# Episode 511: Absorption experiments

This gives students the opportunity to work with radioactive sources.

Summary

• Student experiments: Absorption of radiation and report back (40 minutes)
• Demonstration: Absorption of radiation by living matter
• Student experiment (optional)

Student experiments
Groups could work in parallel and report back to a plenary session.

Remind them to correct for the background count (taken at least twice – at the start and end of the main experiments and the two results averaged).

Episode 511-1: Use a spark counter (Word, 62 KB)

Episode 511-2: The range of beta particles in aluminium and lead (Word, 38 KB)

An optical analogue for the absorption of γs by lead is the absorption of light by successive microscope slides.

Episode 511-3: Absorption in a liquid (Word, 54 KB)

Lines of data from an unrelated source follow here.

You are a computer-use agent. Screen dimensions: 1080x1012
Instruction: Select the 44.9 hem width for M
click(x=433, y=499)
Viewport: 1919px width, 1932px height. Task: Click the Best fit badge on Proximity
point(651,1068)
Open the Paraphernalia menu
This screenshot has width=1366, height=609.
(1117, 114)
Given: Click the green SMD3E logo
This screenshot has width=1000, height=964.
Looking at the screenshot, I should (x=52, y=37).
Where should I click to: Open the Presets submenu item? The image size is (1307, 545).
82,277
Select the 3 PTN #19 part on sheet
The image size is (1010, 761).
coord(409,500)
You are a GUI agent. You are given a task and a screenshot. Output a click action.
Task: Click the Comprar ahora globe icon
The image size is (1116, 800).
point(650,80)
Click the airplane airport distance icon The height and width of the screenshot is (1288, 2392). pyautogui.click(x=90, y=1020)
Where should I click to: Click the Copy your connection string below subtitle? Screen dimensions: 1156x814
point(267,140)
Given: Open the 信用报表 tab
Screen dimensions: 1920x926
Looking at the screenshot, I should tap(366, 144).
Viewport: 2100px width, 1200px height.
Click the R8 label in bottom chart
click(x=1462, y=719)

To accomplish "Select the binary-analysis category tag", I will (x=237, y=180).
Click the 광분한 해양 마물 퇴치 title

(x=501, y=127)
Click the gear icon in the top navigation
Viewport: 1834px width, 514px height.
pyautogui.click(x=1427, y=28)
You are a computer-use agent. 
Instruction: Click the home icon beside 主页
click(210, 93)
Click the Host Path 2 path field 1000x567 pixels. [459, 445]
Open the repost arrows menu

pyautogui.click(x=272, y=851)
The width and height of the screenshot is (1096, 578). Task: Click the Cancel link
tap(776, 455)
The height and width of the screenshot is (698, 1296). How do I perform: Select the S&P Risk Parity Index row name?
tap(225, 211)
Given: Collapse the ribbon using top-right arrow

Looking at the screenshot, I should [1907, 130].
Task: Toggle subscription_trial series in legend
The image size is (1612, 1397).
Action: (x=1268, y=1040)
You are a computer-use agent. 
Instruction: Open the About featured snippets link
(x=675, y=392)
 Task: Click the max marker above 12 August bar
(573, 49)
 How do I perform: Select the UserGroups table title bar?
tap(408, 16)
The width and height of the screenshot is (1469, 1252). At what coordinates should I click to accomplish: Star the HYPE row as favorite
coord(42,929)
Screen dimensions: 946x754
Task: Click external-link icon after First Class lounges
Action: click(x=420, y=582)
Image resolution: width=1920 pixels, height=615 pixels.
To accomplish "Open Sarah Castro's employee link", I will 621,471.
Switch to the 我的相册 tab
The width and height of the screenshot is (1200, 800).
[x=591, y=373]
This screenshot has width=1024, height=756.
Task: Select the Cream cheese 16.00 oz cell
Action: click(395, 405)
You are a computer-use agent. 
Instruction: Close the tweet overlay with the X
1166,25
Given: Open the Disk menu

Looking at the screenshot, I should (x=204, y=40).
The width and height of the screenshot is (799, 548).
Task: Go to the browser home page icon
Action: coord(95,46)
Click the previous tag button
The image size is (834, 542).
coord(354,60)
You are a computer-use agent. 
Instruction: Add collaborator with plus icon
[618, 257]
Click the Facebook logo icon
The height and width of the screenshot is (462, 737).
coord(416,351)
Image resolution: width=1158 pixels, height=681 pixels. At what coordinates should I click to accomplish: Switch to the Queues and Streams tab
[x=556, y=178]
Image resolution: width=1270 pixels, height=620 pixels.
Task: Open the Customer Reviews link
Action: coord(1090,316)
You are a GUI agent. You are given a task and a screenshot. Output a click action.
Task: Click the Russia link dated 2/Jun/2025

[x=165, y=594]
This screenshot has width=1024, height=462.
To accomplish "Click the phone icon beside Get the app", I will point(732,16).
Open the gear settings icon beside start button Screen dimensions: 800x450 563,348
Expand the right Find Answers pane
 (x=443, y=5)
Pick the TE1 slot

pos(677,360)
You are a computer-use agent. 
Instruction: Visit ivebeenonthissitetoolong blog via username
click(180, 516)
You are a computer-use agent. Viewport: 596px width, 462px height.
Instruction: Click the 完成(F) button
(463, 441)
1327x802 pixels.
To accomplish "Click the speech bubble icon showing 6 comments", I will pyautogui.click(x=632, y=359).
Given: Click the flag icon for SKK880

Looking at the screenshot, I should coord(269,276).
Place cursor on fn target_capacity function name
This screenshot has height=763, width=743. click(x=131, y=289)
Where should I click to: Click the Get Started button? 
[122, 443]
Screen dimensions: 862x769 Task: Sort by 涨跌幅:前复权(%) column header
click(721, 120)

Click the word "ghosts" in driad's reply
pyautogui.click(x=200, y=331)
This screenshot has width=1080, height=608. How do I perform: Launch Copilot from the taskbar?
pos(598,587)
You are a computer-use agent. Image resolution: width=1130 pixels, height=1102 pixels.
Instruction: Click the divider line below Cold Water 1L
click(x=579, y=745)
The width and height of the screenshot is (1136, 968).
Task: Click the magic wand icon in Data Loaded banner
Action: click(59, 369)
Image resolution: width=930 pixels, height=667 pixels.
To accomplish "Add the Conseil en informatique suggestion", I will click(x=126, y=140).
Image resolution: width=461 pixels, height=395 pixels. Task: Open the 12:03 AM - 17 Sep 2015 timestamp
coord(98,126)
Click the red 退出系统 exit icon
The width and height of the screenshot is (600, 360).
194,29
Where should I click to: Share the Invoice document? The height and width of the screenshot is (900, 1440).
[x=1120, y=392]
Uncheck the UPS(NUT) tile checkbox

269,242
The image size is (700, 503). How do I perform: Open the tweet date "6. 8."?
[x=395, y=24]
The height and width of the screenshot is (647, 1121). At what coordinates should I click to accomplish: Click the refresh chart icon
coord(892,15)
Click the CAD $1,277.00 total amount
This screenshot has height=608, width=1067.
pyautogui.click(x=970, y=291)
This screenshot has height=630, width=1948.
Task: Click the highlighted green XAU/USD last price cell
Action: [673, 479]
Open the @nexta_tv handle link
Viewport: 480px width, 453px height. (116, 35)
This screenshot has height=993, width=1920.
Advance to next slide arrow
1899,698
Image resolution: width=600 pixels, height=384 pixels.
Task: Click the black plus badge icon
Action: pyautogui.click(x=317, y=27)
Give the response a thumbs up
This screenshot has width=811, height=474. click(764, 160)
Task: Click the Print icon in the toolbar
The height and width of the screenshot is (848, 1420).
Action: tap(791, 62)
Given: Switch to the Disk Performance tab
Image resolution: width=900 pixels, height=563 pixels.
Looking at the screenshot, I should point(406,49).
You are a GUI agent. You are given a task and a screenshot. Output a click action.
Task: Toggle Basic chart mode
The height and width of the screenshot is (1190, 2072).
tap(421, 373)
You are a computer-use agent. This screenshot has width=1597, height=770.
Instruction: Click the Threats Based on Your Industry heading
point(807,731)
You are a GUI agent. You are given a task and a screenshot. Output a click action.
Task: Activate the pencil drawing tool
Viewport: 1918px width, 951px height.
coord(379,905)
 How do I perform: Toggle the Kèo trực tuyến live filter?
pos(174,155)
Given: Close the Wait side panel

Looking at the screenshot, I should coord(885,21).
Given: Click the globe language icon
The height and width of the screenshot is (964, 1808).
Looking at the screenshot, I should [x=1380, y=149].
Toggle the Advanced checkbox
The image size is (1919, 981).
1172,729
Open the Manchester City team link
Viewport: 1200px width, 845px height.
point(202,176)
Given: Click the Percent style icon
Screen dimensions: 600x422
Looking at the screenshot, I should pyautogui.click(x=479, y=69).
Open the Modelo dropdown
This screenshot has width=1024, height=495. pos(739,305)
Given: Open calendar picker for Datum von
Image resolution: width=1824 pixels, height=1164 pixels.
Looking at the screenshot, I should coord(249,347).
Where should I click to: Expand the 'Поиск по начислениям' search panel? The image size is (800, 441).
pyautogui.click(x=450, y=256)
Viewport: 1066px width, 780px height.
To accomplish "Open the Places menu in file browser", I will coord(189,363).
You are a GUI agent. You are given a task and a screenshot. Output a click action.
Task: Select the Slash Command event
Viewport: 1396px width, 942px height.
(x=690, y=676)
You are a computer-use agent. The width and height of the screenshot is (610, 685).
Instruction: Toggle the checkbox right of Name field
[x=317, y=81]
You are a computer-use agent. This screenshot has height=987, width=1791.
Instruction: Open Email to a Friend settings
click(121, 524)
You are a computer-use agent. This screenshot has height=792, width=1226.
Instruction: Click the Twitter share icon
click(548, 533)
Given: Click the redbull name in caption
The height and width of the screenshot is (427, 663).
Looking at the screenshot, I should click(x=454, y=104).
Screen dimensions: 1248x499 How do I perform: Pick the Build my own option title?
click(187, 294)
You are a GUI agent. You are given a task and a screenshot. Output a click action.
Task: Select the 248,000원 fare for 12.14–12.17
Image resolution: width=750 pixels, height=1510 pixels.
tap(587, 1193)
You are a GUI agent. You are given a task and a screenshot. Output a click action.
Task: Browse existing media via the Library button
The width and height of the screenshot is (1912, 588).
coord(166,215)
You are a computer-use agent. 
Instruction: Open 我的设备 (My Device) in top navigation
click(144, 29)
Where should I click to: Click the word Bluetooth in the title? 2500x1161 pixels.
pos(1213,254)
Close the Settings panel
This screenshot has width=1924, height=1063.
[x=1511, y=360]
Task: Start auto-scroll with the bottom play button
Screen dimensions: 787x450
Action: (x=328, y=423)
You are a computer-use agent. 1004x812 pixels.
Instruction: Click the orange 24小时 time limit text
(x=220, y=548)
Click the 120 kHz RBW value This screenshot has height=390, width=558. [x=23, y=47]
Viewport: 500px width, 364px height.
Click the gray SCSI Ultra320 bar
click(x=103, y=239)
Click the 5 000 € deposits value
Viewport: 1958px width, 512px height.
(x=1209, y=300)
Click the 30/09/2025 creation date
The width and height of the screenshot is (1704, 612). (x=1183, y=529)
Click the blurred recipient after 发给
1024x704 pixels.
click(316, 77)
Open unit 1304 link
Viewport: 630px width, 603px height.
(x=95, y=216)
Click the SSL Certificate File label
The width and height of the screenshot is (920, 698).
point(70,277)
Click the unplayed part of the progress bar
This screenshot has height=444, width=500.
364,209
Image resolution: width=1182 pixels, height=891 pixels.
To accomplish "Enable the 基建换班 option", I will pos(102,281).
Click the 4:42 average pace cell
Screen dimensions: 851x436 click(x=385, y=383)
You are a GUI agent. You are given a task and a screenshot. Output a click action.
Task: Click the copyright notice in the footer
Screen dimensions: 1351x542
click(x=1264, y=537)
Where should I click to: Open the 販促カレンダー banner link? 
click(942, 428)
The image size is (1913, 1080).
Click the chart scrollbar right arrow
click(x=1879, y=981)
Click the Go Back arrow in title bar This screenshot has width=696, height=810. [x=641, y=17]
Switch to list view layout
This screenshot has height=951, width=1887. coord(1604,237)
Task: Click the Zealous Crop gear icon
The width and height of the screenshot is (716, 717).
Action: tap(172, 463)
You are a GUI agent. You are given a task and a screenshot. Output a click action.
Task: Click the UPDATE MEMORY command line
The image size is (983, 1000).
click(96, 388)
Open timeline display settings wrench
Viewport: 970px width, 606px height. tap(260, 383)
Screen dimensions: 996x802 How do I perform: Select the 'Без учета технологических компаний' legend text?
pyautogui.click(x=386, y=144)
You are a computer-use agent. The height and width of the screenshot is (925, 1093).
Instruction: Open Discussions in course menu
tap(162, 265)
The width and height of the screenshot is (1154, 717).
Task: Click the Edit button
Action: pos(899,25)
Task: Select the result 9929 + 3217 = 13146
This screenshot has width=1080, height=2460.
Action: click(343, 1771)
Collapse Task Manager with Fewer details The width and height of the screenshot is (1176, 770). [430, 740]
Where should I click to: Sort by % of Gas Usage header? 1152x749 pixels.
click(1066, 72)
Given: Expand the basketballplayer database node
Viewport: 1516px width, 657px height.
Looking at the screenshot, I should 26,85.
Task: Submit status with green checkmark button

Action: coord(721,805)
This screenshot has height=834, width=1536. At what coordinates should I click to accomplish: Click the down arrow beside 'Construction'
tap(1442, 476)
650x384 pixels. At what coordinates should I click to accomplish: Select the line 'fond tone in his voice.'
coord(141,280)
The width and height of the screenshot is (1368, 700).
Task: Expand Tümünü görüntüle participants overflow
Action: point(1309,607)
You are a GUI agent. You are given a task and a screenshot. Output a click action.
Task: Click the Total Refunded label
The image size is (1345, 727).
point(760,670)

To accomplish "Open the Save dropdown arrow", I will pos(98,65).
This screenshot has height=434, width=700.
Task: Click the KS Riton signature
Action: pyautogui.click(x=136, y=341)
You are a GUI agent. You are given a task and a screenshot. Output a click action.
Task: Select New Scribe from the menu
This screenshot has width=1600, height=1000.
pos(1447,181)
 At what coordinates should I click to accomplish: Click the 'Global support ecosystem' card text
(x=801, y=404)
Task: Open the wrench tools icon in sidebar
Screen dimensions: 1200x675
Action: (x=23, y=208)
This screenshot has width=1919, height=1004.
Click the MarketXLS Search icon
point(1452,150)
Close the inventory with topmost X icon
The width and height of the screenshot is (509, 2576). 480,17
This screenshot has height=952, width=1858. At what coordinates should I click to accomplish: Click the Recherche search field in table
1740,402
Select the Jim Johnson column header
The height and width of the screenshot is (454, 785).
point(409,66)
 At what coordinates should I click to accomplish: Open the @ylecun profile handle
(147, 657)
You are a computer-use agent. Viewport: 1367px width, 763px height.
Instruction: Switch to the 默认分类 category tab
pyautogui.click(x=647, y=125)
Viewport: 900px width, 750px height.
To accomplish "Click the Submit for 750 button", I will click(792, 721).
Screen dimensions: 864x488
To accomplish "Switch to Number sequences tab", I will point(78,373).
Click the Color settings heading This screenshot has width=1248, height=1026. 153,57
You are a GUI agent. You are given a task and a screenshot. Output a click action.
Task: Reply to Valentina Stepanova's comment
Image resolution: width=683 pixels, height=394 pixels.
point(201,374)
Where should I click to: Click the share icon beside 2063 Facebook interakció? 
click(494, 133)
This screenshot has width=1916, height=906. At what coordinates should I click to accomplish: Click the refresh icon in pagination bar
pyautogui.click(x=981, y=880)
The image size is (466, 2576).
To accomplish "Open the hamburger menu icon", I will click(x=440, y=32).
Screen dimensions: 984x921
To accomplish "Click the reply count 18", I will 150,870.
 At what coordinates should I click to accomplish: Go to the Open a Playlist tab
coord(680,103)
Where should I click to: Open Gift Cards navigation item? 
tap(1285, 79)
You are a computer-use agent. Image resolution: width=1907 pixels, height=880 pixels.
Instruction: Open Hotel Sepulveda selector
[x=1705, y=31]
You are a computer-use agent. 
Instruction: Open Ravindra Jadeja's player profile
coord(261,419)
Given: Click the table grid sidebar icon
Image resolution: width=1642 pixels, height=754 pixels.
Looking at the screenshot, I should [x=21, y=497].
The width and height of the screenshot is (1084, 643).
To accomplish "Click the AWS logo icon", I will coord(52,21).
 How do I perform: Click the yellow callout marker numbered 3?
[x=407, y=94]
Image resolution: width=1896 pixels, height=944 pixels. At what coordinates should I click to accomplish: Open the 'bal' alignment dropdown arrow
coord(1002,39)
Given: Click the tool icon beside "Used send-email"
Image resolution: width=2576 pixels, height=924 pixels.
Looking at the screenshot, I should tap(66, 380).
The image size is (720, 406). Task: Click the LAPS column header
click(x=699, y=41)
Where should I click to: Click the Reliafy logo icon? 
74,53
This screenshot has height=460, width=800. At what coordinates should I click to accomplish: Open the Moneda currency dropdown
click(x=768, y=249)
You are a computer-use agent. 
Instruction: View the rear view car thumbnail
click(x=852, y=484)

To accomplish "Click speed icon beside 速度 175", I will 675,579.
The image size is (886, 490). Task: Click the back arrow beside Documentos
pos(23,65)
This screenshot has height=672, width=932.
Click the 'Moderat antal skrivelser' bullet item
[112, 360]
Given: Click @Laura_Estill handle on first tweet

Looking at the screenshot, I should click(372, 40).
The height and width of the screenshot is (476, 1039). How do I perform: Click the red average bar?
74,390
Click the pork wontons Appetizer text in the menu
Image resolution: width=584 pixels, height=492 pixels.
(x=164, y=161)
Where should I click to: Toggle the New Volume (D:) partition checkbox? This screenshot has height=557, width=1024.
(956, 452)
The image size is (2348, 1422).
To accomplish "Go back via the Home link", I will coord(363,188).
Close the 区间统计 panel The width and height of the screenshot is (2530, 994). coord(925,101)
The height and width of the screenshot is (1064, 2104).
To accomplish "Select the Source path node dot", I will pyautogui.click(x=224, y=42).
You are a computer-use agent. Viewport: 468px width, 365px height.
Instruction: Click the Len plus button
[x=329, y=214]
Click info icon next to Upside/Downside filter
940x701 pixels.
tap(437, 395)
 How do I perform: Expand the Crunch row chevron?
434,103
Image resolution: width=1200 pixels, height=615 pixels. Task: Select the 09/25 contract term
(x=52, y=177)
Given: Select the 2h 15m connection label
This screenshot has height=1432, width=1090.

Absorption of γs is an example of exponential decrease – check the data for a constant ‘half thickness’, thus suggesting the type of physics involved. (Each mm of absorber is reducing the intensity by the same fraction.)

Episode 511-4: Absorbing radiations (Word, 38 KB)

Demonstration: Absorption of radiation by living matter
To simulate the absorption of radiation by living matter use slices of different vegetables as absorbers, or a slice of bacon to represent human flesh.

Episode 511-5: Absorption in biological materials (Word, 53 KB)

Student experiments: Optional
The first requires a sealed radium-226 source. Because Ra-226 is the parent to a chain of radioactive daughters, granddaughters and so on, you get a mixture of αs, βs and γs emitted. Challenge students to use absorbers to establish that all three radiation types are being emitted. (The maximum energies are: α = 7.7 MeV, β = 3.3 MeV, γ = 2.4 MeV).

The second is an extension of the babsorption experiment. You could speculate that some b particles might be ‘back-scattered’ (like Rutherford’s a particle scattering that first demonstrated the existence of the nucleus). A quick try shows that some b particles are indeed back-scattered.